Let $X_n$ be a sequence of almost surely positive real-valued random variables s.t. $$\sqrt{n} \, \left( X_n -a \right) \to_D \mathcal{N} ( 0, 1)$$ where $\to_D$ denotes convergence in distribution and $a>0$. Now I'm interested in what happens to$$\sqrt{n} \, \log \left( \frac{X_n}{a} \right)$$as $n \to \infty$.
My thoughts were the following: By expanding $\log(x)$ to a series at x=1 we get $$\sqrt{n} \, \log \left( \frac{X_n}{a} \right)= \sqrt{n} \, \frac{X_n-a}{a} + \sqrt{n} \,\mathcal{O} \left( \left( X_n-a \right)^2 \right),$$ and because the higher order terms tend to zero in probability $$\sqrt{n} \, \log \left( \frac{X_n}{a} \right) \to_D \mathcal{N} \left( 0, \frac{1}{a^2} \right).$$
THIS WAS DUE TO A SIMPLE ERROR IN MY CODE
However, numerical simulations seem to suggest that actually $$\sqrt{n} \, \log \left( \frac{X_n}{a} \right) \to_P 0,$$where $\to_P$ denotes convergence in probability. I'd appreciate any comments on why my reasoning may not be valid. Even better if someone has an idea of how to do this correctly.
Not a homework.
Indeed $\sqrt{n}\log(X_n/a)$ converges in distribution to a Gaussian $\mathcal{N}(0,1/a^2)$. One way to prove is to use the identity: $$ \frac{x}{1+x} \leq \log(1+x) \leq x $$ which holds for all $x>-1$ (i.e., whenever $\log(1+x)$ is nicely defined).
So now define $G_n = \sqrt{n}(X_n-a)$. Then $\log(X_n/a) = \log(1 + \frac{G_n}{a\sqrt{n}})$ and so the above identity gives: $$ \frac{\frac{G_n}{a\sqrt{n}}}{1+\frac{G_n}{a\sqrt{n}}} \leq \log(X_n/a) \leq \frac{G_n}{a\sqrt{n}} $$ Multiplying by $\sqrt{n}$ gives: $$ \frac{G_n}{a}\left(\frac{1}{1+ \frac{G_n}{a\sqrt{n}}}\right) \leq \sqrt{n}\log(X_n/a) \leq \frac{G_n}{a} $$
Now define: \begin{align} M_n &=\sqrt{n}\log(X_n/a) \\ Z_n &= \frac{1}{1+\frac{G_n}{a\sqrt{n}}} \end{align} Thus, $$ \frac{G_nZ_n}{a} \leq M_n \leq \frac{G_n}{a} $$ Define $N$ as a Gaussian $\mathcal{N}(0,1/a^2)$. Note that $G_n/a$ converges to $N$ in distribution, and $Z_n$ converges to 1 in distribution.
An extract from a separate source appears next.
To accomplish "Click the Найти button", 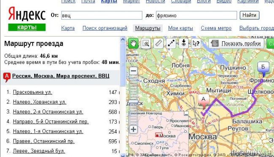I will tap(250, 15).
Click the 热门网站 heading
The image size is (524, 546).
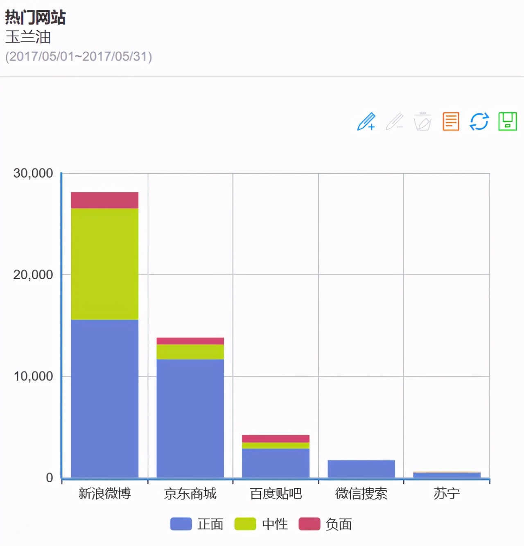pos(35,17)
Upper bound: For all $x \in \mathbb{R}$ we have: $$ Pr[M_n\leq x] \geq Pr[G_n/a \leq x]$$ and so $$ \liminf_{n\rightarrow\infty} Pr[M_n \leq x] \geq Pr[N \leq x] $$
Lower bound: For simplicity, fix $x>0$ (similar techniques can be used for $x \leq 0$). We have: $$ Pr[M_n \leq x] \leq Pr[G_nZ_n/a \leq x] $$ For all $\epsilon>0$: $$ \{G_nZ_n/a \leq x\} \subseteq \{G_n/a \leq x + \epsilon\} \cup \{Z_n < x/(x+\epsilon)\} $$ So: $$Pr[M_n \leq x] \leq Pr[G_n/a \leq x+ \epsilon] + Pr[Z_n < x/(x+\epsilon)]\rightarrow Pr[N\leq x+\epsilon] $$ This holds for all $\epsilon>0$, and so (assuming $x>0$): $$ \limsup_{n\rightarrow\infty}Pr[M_n \leq x] \leq Pr[N\leq x] $$
The upper and lower bounds together imply $\lim_{n\rightarrow\infty} Pr[M_n\leq x] = Pr[N\leq x]$.